Dataset entries:
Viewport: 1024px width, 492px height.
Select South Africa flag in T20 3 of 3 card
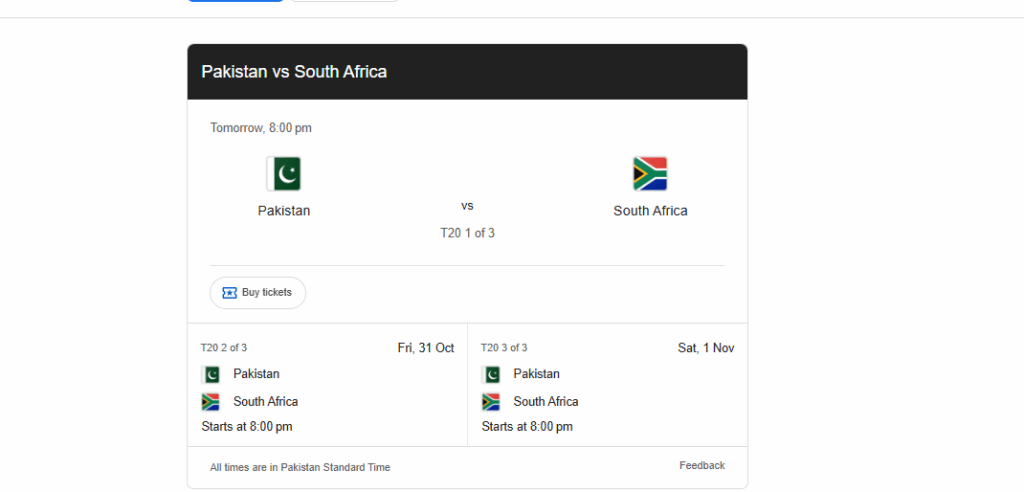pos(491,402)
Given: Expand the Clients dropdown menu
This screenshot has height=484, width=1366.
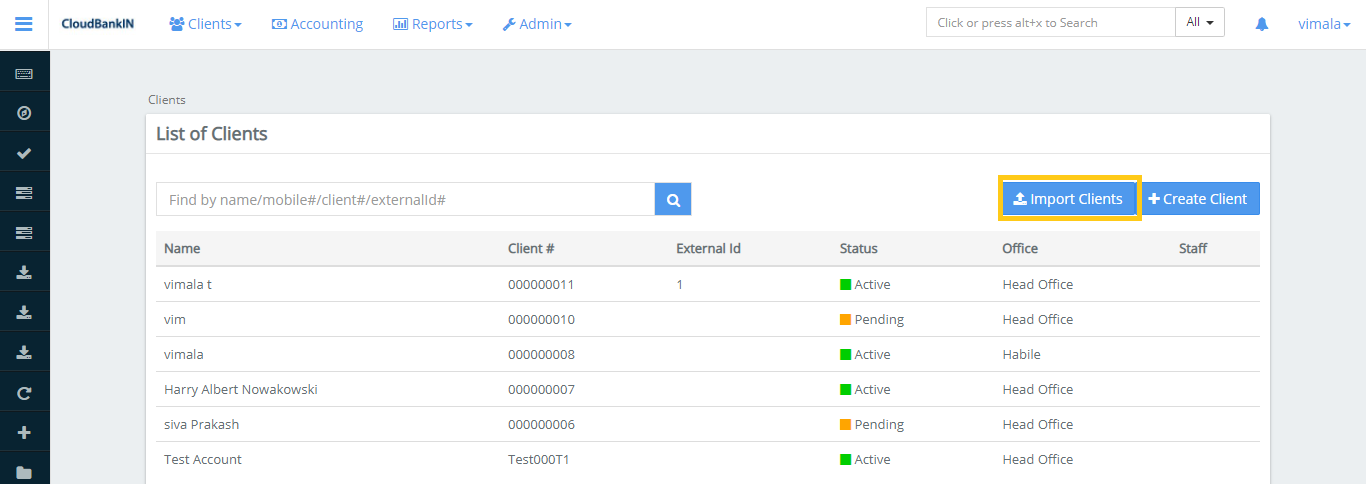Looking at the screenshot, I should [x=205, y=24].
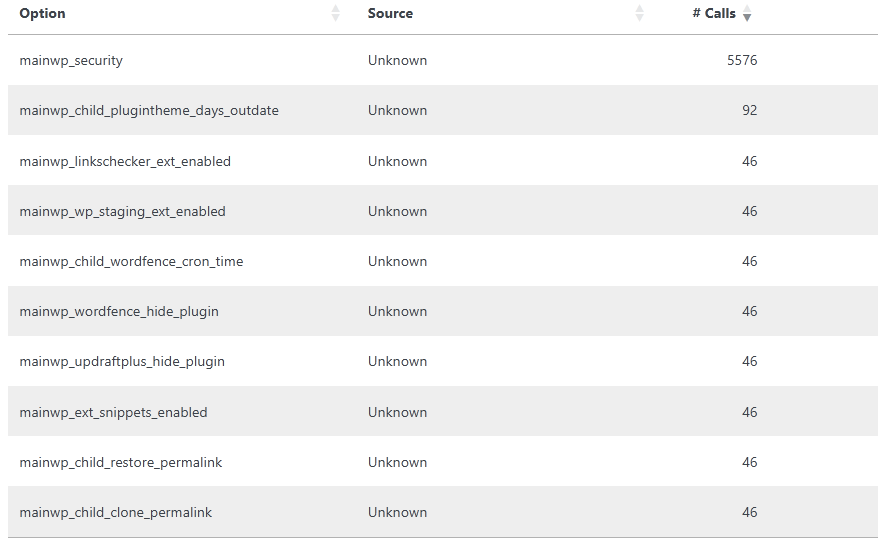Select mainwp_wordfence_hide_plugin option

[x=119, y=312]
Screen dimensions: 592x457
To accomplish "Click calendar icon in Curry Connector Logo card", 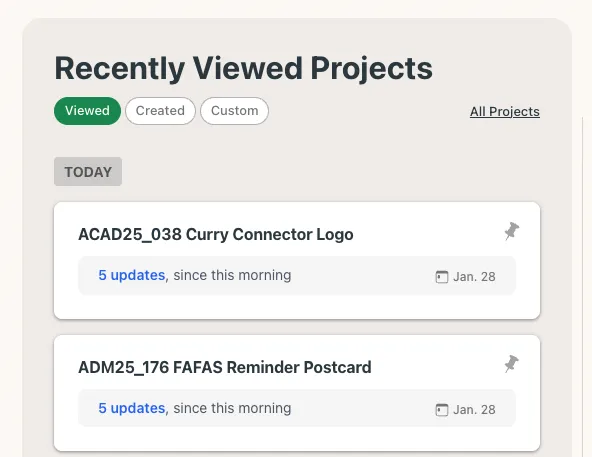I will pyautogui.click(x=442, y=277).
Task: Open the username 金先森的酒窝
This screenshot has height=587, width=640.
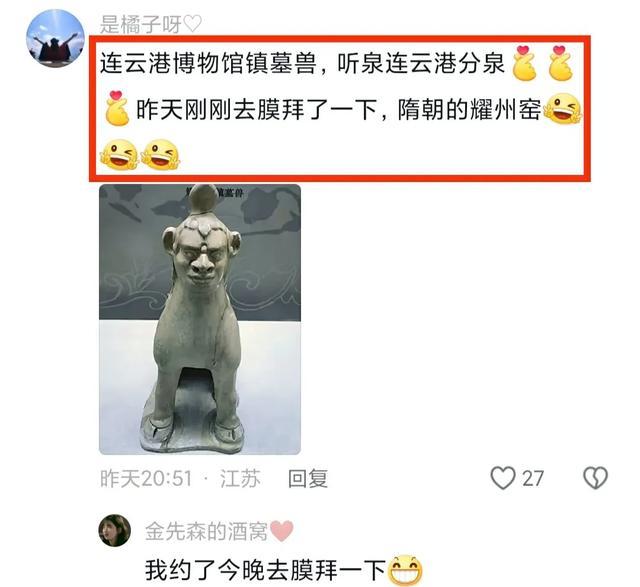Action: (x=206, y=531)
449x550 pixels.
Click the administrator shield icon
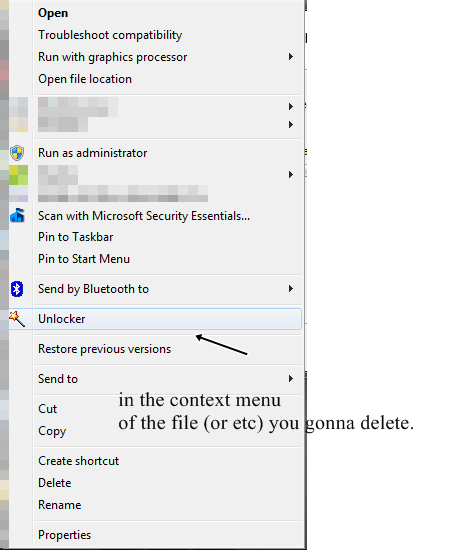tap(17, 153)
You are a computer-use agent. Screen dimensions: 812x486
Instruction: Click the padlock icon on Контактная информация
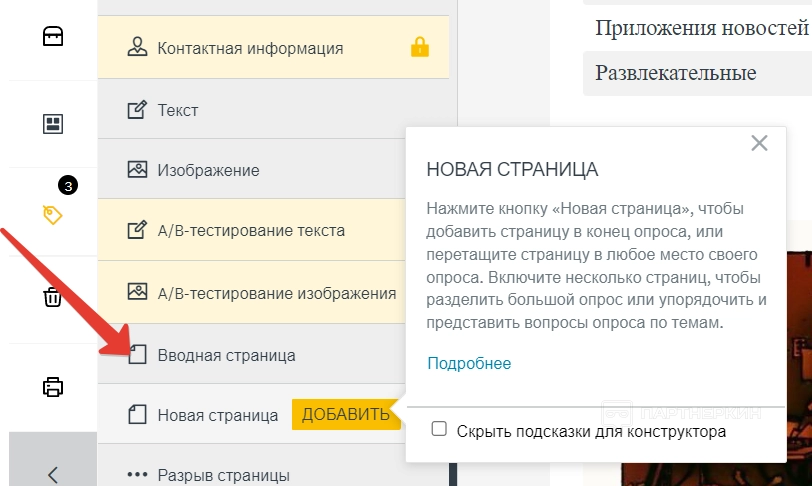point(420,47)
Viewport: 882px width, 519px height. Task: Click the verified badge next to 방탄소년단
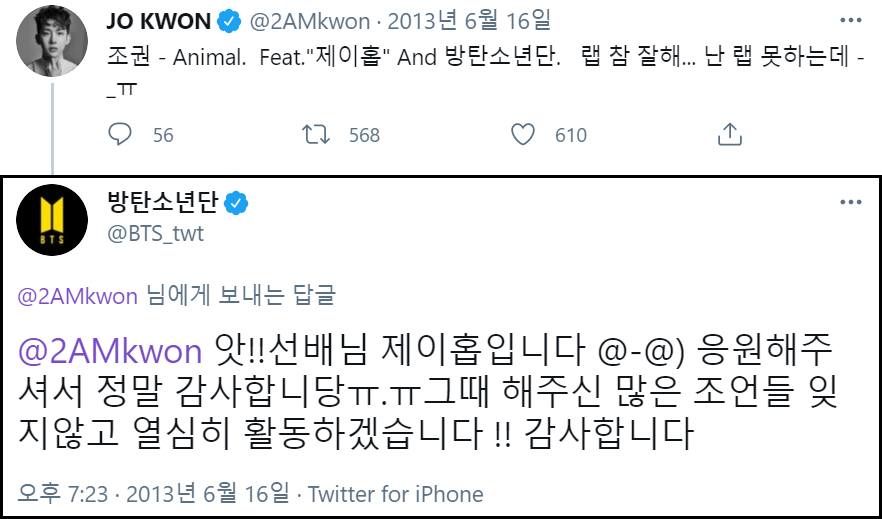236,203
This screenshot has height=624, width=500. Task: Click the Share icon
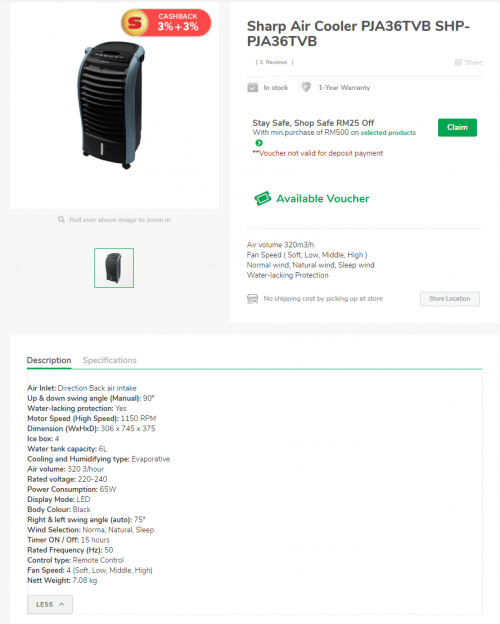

• [Activity]: From the entries above, extract every line where the word "dimensions" appears.

• [Exercise output]:
Screen dimensions: 592x457
You are a computer-use agent. Screen dimensions: 812x486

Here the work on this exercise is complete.